On the Beat | By Wong Chun Wai

Compass of compassion


Long wait: Loh with her children during an outing few years ago. Last week, she finally got to see her children for the second time in three years. – Photo provided

IT’S a tragedy, really. Common sense, compassion, legality and fair play all seem to be absent in the recent alleged conversion of three children to Islam.

The children – a pair of twin girls aged 14 and their brother aged 10 – are minors. Their father, who is in jail for a drug offence, had purportedly taken them to an Islamic religious office and had them converted.

Apparently, the children agreed to the conversion even though they are minors.

Their father had told officials that he wasn’t aware of their mother’s whereabouts, and amazingly, they were immediately converted.

The children were then placed in a welfare home because their father was about to begin a jail term for drug abuse.

To be fair to the officials, here was a father who needed his children to be cared for and he didn’t know where their mother was.

They did what they felt was right – ensure the three had food and a roof over their heads at a children’s home. This could just be an instinctive reaction of plain compassion and attending to an urgent need.

But the mother, Loh Siew Hong, has now showed up and has told the media alleging that she has been prevented from seeing her children. And in a likely act of desperation, she has conceded to converting to Islam if that’s the only way for her to reunite with her kids.

Here’s where the confusion and suspicion begin. The father claimed he had no idea where his ex-wife was, and this was taken at face value. It would have helped if some form of investigation was done to trace the mother.

It appears the welfare department was unaware the court had granted custody of the kids to the mum.

The religious council now arguably looks like it was in a rush to convert the minors.

But to be clearer, it is the religious office – and not the National Registration Department – that registered them as Muslims. So, there are no legal implications yet.

It has been reported that after converting to Islam, their father handed his children over to an Islamic study centre and then went to prison.

Let’s put it this way – the 35-year-old mother was not consulted and the impression we’re getting now is that she was denied all rights to her own children.

The Islamic centre, which is taking care of the children, seems to have more authority than the mother. Loh has now, supposedly, ended up having to seek permission from Rumah Sinar Harapan children’s home in Jitra, Kedah, to see her children.

*Data under study*.
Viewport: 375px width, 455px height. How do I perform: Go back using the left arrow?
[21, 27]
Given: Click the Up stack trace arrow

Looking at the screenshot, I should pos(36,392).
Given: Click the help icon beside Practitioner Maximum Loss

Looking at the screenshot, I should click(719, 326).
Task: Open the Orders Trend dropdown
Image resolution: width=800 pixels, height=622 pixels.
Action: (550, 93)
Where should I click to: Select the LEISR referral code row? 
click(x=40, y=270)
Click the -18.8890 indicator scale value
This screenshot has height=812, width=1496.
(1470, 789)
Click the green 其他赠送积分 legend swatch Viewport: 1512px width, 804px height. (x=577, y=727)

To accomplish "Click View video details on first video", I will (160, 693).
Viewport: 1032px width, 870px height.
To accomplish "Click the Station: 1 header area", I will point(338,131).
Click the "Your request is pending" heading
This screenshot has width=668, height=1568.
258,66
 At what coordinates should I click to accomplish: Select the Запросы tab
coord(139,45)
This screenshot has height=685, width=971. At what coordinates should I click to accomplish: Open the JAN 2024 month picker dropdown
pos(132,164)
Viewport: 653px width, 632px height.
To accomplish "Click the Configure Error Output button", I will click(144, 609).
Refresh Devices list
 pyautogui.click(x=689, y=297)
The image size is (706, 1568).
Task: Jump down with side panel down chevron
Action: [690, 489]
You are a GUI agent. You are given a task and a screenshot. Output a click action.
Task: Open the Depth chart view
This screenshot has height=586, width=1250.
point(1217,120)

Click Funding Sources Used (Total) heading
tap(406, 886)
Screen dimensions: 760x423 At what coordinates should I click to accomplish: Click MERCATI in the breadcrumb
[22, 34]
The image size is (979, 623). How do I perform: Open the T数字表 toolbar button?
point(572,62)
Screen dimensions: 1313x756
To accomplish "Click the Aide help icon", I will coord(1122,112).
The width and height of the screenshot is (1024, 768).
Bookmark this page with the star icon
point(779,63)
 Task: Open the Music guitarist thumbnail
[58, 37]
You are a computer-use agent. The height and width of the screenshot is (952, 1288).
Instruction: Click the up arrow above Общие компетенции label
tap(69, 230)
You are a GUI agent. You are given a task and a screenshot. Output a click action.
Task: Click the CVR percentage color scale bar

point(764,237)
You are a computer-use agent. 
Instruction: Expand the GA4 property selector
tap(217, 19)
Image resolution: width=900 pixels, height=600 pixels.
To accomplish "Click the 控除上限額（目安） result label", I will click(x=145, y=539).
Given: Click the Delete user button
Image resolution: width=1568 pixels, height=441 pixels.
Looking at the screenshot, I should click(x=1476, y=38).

*Activity*. Continue the column above about the conversion of Loh Siew Hong's three children, starting after its last sentence.

*Task output*.
With them being minors, it seems unusual for the mother to accept the claim that the kids had agreed to convert without her knowing the circumstances – emotional or otherwise – to their decisions.

Last week, after days of painstakingly waiting, Loh finally got to see her children for the second time in three years.

According to her, she was denied meeting her children for days, apparently over Covid-19 fears.

She had, in fact, won custody of her children in the High Court last year, and saw them for the first time in three years outside the Kangar district police headquarters.

Perlis has a state Constitution allowing either the father or mother to convert the child. The question is: do the state laws override the court decision?

Any form of natural justice would have clearly adhered to the overwhelming circumstances that Loh should be taking care of her children as the biological mother.

She earns a steady income as a chef in Genting Highlands. Her ex-husband, Nagashwaran Muniandy, is serving a jail term, and that says enough of him.

Instead, the High Court’s decision has been over-ridden by Nagashwaran’s simple act of unilaterally converting the children into Muslims.

This echoes the case of M. Indira Gandhi, who has not seen her daughter Prasana Diksa for 11 years. She has no idea where her 12-year-old daughter is.

Nothing has changed despite the Federal Court ordering the police in 2018 to find and return Prasana, who was taken by her ex-husband just before he converted to Islam in 2009. The High Court had also issued an arrest warrant in 2014 for the Muslim convert, who now goes by the name Muhammad Riduan Abdullah.

The High Court ruling in 2010 had granted full custody of all three children from their marriage to Indira.

Islam is a compassionate religion. There’s no coercion or obligation in Islam, but only ignorant people who manipulate it in the name of the religion.

Likewise, most of us non-Muslims would also object if our children embraced Christianity, Buddhism, Hinduism, Judaism or other faiths, without knowledge or consent if they’re still minors. When they become adults, it’s their right to embrace any religion they choose.

Faith is between a person and God. It must be respected and not used as a tool to win custody of a child, especially after the law has decided otherwise.

It’s a travesty when there are parties who support such an act. Let’s not allow religion to cloud common sense and fair justice.

It’s more important for Islamic officials to ask this question – are these opportunistic husbands using Islam to gain custody of their children because of their marital squabbles and ignoring court decisions?

Likewise, politicians shouldn’t come into the picture to score political points, especially since that won’t help the mother or children.